Bilatérales: «l’incertitude qui pèse»
Rectrice de l’Université de Fribourg, Astrid Epiney plaide en faveur d’une solution pragmatique qui respecterait l’accord sur la libre circulation
Pas de nouvel article constitutionnel, pas de vote sur un accord-cadre avec l’UE, mais une loi d’application pour maîtriser l’immigration, sans contingents, compatible avec l’accord sur la libre circulation. C’est la recette d’Astrid Epiney, rectrice de l’Université de Fribourg, pour ap-pliquer l’initiative «Contre l’immigration de masse». Interview.

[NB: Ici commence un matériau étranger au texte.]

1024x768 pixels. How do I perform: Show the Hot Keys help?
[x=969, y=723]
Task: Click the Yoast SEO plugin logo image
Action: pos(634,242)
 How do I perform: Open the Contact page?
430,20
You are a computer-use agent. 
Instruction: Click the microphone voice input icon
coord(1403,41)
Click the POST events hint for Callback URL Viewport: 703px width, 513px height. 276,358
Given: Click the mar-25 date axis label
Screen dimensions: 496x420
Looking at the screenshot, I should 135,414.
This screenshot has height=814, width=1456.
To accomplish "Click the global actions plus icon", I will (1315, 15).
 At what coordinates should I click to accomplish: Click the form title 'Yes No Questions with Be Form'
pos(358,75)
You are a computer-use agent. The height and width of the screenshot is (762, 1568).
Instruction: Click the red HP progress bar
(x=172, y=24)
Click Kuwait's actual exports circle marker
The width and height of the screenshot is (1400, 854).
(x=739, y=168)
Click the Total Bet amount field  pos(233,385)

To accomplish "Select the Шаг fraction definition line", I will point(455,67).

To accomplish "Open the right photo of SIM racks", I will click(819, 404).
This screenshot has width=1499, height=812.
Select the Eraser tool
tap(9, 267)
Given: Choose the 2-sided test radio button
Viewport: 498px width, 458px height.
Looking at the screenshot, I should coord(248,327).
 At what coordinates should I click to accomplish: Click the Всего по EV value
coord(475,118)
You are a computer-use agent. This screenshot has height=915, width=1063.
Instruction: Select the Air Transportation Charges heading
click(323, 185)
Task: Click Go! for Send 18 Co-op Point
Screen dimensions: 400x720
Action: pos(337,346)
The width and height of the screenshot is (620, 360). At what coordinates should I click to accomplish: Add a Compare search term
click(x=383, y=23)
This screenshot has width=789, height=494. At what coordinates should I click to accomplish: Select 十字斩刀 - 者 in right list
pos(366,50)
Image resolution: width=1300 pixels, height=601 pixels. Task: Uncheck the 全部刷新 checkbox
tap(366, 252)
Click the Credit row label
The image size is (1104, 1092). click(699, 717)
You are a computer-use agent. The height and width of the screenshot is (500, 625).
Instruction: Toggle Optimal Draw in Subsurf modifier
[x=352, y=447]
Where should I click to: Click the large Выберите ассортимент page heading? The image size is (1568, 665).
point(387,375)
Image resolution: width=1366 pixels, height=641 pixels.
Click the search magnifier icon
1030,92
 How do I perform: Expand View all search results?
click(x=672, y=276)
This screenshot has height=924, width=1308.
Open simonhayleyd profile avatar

Rectrice de l’Université de Fribourg et professeure de droit international et européen, Astrid Epiney analyse le projet du Conseil fédéral pour la mise en oeuvre de l’article 121a de la Constitution «Contre l’immigration de masse». Sa solution: pas de nouvel article constitutionnel, pas de vote parallèle sur un accord-cadre avec l’UE, mais la simplicité, avec une loi d’application pour maîtriser l’immigration, sans contingents, compatible avec l’accord sur la libre circulation.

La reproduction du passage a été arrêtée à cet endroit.